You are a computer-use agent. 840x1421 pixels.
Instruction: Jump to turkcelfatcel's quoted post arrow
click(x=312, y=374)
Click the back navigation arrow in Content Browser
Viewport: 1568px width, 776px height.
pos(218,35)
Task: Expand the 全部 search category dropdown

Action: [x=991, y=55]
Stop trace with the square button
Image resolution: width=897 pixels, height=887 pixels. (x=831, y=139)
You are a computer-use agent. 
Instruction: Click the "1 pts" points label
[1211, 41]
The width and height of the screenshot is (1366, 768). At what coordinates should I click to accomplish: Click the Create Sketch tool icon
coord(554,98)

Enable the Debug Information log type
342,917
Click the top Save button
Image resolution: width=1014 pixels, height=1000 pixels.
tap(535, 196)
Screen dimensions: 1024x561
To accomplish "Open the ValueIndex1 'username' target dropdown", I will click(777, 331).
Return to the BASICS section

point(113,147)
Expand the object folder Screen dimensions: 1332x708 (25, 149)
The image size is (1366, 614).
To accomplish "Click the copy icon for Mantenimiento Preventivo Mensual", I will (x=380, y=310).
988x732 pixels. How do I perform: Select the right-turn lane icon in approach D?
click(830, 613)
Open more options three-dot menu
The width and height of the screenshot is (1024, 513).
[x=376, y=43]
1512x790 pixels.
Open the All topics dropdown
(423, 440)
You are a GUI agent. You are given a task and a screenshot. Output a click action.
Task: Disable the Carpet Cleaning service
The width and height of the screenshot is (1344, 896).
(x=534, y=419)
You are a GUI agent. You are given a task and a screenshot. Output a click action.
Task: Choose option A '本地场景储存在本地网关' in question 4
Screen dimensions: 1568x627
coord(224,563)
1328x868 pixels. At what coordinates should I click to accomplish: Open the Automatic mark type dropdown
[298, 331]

* * *

• Objective: Rewrite the material above with "dropdown" changed to "pull-down menu" wherever it appears. Keep every other line and character the same.

• Full response:
You are a computer-use agent. 840x1421 pixels.
Instruction: Jump to turkcelfatcel's quoted post arrow
click(x=312, y=374)
Click the back navigation arrow in Content Browser
Viewport: 1568px width, 776px height.
pos(218,35)
Task: Expand the 全部 search category pull-down menu

Action: [x=991, y=55]
Stop trace with the square button
Image resolution: width=897 pixels, height=887 pixels. (x=831, y=139)
You are a computer-use agent. 
Instruction: Click the "1 pts" points label
[1211, 41]
The width and height of the screenshot is (1366, 768). At what coordinates should I click to accomplish: Click the Create Sketch tool icon
coord(554,98)

Enable the Debug Information log type
342,917
Click the top Save button
Image resolution: width=1014 pixels, height=1000 pixels.
tap(535, 196)
Screen dimensions: 1024x561
To accomplish "Open the ValueIndex1 'username' target pull-down menu", I will click(777, 331).
Return to the BASICS section

point(113,147)
Expand the object folder Screen dimensions: 1332x708 (25, 149)
The image size is (1366, 614).
To accomplish "Click the copy icon for Mantenimiento Preventivo Mensual", I will (x=380, y=310).
988x732 pixels. How do I perform: Select the right-turn lane icon in approach D?
click(830, 613)
Open more options three-dot menu
The width and height of the screenshot is (1024, 513).
[x=376, y=43]
1512x790 pixels.
Open the All topics pull-down menu
(423, 440)
You are a GUI agent. You are given a task and a screenshot. Output a click action.
Task: Disable the Carpet Cleaning service
The width and height of the screenshot is (1344, 896).
(x=534, y=419)
You are a GUI agent. You are given a task and a screenshot. Output a click action.
Task: Choose option A '本地场景储存在本地网关' in question 4
Screen dimensions: 1568x627
coord(224,563)
1328x868 pixels. At what coordinates should I click to accomplish: Open the Automatic mark type pull-down menu
[298, 331]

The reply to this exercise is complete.